[START OF TEXT PASSAGE]

Against this backdrop, University of Haifa, a leader in promoting gender equity, decided to mark “Israeli Women’s Day” this year. This initiative included launching an artistic installation, combining the faces and words of dozens of women from the university’s community—members of its academic and administrative staff, and students.

The installation, titled “Faces and Words,” aims to fill the void left by the international community, which largely failed to condemn the sexual violence Hamas perpetrated against Israeli women on Oct. 7 and in its ongoing holding of hostages. The project is a collaboration with the University’s Gender Equity Department and the University’s Hecht Museum.

“In many ways, Israeli women from all around the world see March 8 not as International Women’s Day, but Israeli Women’s Day. For many of us in Israel, Oct. 7 was a day when time stood still,” said professor Shulamit Almog, a professor of law at University of Haifa and presidential advisor on gender equity. “The lives of all of us, men and women, will never be the same. In addition to the many atrocities that took place that day, we know that those who are still captive in Gaza are still being subjected to untold horrors and sexual violence. Instead of condemning this violence, though, women’s organizations across the world stayed silent and ignored our pleas and warnings and excluded us from decision making bodies as a result.”

This artistic project, Almog explained, is a productive response to this disappointment, in which the University has given a platform to highlight the displays of bravery, determination, resilience and strength Israeli women have shown on Oct. 7 and thereafter. 

The art installation—a massive three-by-eight meter canvas that will hang on the exterior wall of the University’s Hecht Museum—encapsulates the stories of the thousands of Israeli women who are grieving because someone they love was killed, raped, and/or captured, sacrificed their time to volunteer, enlisted in reserves, or raised their voice in order to make the public aware of what occurred.

[END OF TEXT PASSAGE]

• **TO-DO LIST**
**A.** Answer these from the passage about the Haifa art installation:
(i) What is the installation titled?
(ii) Besides being a law professor, what role does Shulamit Almog hold at the university?
(iii) What are the dimensions of the canvas?
**B.** Reproduce the passage about the Haifa art installation word for word, beginning at the words "This artistic project, Almog" and stopping after "of what occurred.".
The material that comes next has no connection to the passage about the Haifa art installation.

[START OF SUPPLIED INFORMATION]

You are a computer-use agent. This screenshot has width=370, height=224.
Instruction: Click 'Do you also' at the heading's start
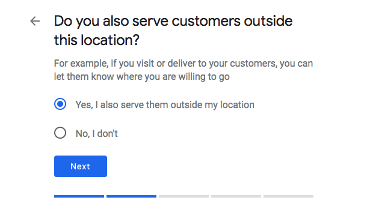click(x=92, y=22)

[END OF SUPPLIED INFORMATION]

• **RESPONSES**
**A.**
(i) "Faces and Words"
(ii) Presidential advisor on gender equity
(iii) Three by eight meters

**B.**
This artistic project, Almog explained, is a productive response to this disappointment, in which the University has given a platform to highlight the displays of bravery, determination, resilience and strength Israeli women have shown on Oct. 7 and thereafter. 

The art installation—a massive three-by-eight meter canvas that will hang on the exterior wall of the University’s Hecht Museum—encapsulates the stories of the thousands of Israeli women who are grieving because someone they love was killed, raped, and/or captured, sacrificed their time to volunteer, enlisted in reserves, or raised their voice in order to make the public aware of what occurred.